Combine in a weighted average: \[ \hat{\omega}_{MH} = \sum_{j= 1}^k \text{weight}^*_j \times \hat{\omega}_j \] where \[ \text{weight}^*_j = \frac{\text{weight}_j}{\sum{\text{weight}_j}} \quad \text{ and } \text{weight}_j = \frac{b_jc_j}{N_j} \]

## Your Turn

Find \(\hat{\omega}_{MH}\) for the two tables:

education | democrat | rebublican |
---|---|---|

college | 3 | 27 |

no college | 7 | 63 |

education | democrat | rebublican |
---|---|---|

college | 63 | 7 |

no college | 27 | 3 |

## Mantel-Haenszel test

\(H_0: \omega_j = 1\) for all \(j = 1, \ldots, k\)

\[ X = \frac{\left(\sum_{j = 1}^{k}( a_j - E(a_j)) \right)^2}{\sum_{j = 1}^{k} Var(a_j)} \]

\[ E(a_j) = \frac{(R_{1j})(C_{1j})}{N_j} \]

\[ Var(a_j) = \frac{R_{1j}C_{1j}R_{2j}C_{2j}}{N_j^2(N_j - 1)} \]
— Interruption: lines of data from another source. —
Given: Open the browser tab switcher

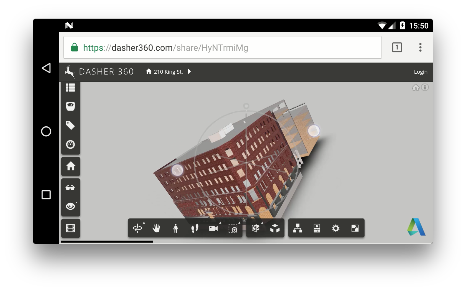Looking at the screenshot, I should 397,47.
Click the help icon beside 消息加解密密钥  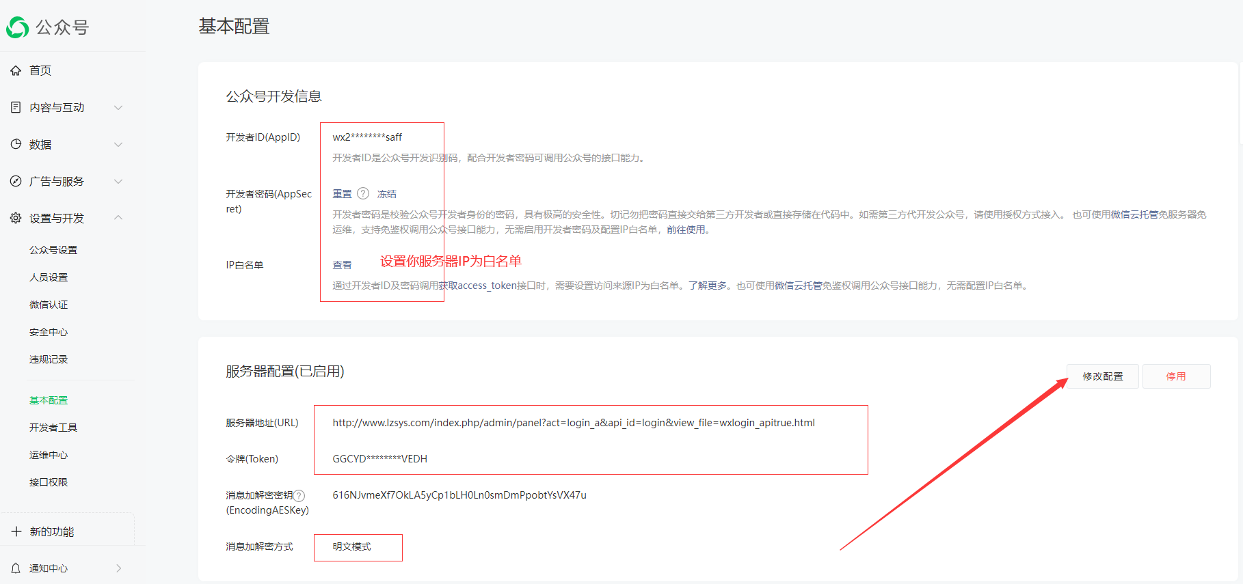click(x=299, y=496)
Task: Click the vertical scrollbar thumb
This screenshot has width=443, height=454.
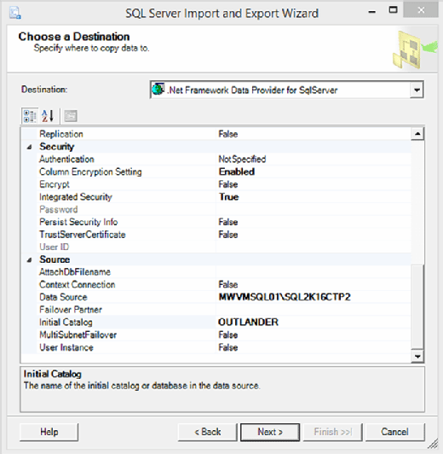Action: click(x=417, y=306)
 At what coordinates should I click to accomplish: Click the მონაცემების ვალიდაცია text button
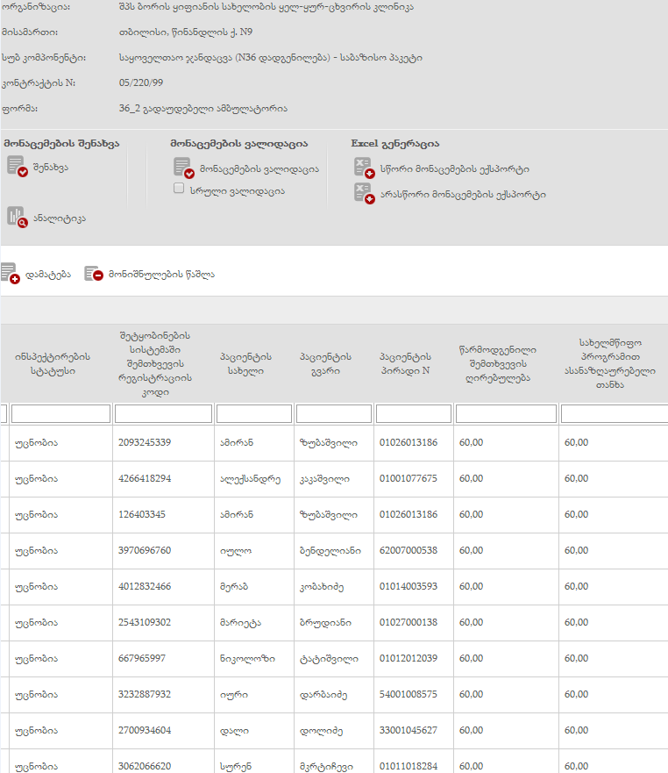(259, 169)
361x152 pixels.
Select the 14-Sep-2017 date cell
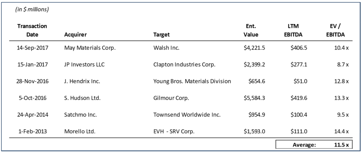coord(32,48)
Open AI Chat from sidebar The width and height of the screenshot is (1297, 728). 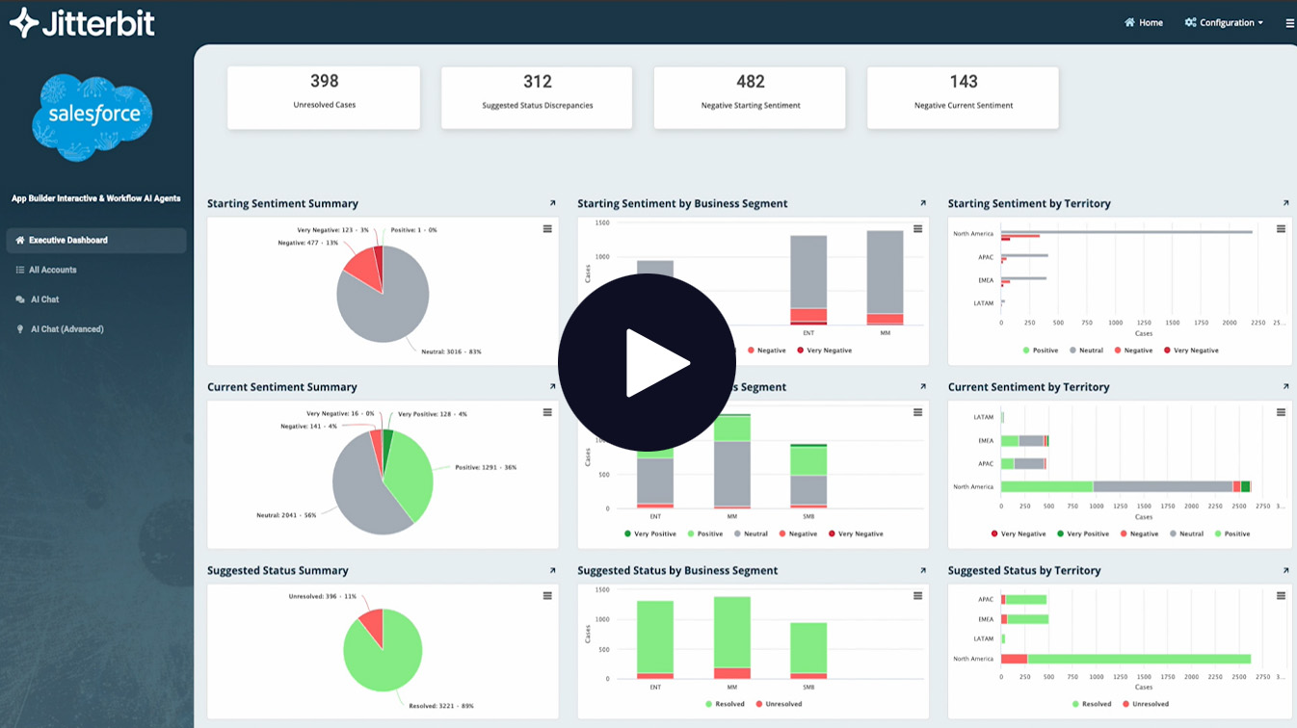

Under the null hypothesis \(X \dot \sim \chi^2_1\). Reject \(H_0\) for large values of \(X\).

## In R

`mantelhaen.test(df$education, df$party, z = df$state)`

```
##
## Mantel-Haenszel chi-squared test without
## continuity correction
##
## data: df$education and df$party and df$state
## Mantel-Haenszel X-squared = 0, df = 1,
## p-value = 1
## alternative hypothesis: true common odds ratio is not equal to 1
## 95 percent confidence interval:
## 0.3649129 2.7403803
## sample estimates:
## common odds ratio
## 1
```

## Mantel-Haenszel Cautions

The test assumes the odds ratio is the same in all \(k\) tables.

- If this assumption is not met, it’s difficult to interpret the p-value, and it doesn’t make sense to estimate a common odds ratio.
- The test may fail to reject the null if the odds ratios are different from 1 but in opposite directions.